Smoking is a bad habit that they are addicted to as well. They grow their own tobacco leaves and roll them, creating their own pure cigar. 

Of course, Roy (our resident photographer) encouraged me to go first and handle their pet python. I was game anyway, it's just that....I can feel its muscles contracting while it was being wrapped around me neck. Very icky. 


Baker's Hill

Before flying out to Puerto Princesa, my sister was adamant about hoarding the Choco Crinkles at Baker's Hill. I'm glad it was one of the stops in the City Tour, so yes I did buy a couple along with their famous Hopias. 

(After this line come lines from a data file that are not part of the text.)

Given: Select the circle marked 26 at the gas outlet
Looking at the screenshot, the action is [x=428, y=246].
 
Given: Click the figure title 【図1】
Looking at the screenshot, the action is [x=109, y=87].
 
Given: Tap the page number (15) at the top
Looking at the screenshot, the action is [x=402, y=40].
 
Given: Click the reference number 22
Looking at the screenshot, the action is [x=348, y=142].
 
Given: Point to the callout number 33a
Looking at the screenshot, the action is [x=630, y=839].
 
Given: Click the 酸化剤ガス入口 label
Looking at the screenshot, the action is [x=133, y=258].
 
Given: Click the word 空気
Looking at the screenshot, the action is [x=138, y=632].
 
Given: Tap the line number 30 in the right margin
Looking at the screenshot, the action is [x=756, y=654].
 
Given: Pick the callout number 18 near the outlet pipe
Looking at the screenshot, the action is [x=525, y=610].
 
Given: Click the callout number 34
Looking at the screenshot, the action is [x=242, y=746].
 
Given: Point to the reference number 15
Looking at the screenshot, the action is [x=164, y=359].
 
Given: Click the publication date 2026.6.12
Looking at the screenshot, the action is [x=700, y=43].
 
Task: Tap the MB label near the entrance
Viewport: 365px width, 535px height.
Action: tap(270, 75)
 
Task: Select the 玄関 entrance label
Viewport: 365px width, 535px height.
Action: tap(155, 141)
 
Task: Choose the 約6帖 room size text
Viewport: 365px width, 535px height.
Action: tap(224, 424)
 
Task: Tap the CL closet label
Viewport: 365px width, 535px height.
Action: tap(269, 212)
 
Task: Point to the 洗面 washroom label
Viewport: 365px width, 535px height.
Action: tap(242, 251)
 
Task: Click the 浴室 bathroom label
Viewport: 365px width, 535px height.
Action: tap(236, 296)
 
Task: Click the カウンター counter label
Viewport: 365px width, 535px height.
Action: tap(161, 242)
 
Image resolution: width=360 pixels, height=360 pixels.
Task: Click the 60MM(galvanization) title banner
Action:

The owners of this popular bakery used to live in Taguig and then transferred to Palawan. They now own and manage Baker's Hill which has a simple bakery, a restaurant, a viewing deck, and a spacious theme park for the kids. Believe it or not, there is no entrance fee here, making it a popular weekend destination for locals and tourists. 

new friends! :)
Plaza Cuartel

The horrors that happened in Plaza Cuartel during the Japanese occupation will forever be etched in Palawan's history. In December 14, 1944, 150 American POWs were kept in the air raid chambers and then burned alive. Only 11 members were able to escape, their names commemorated on the bronze marker onsite.


There are still numerous sights in the city that I hope to explore in the future. What about you, what are your favorite sites in Puerto Princesa? Share them with me in the comments.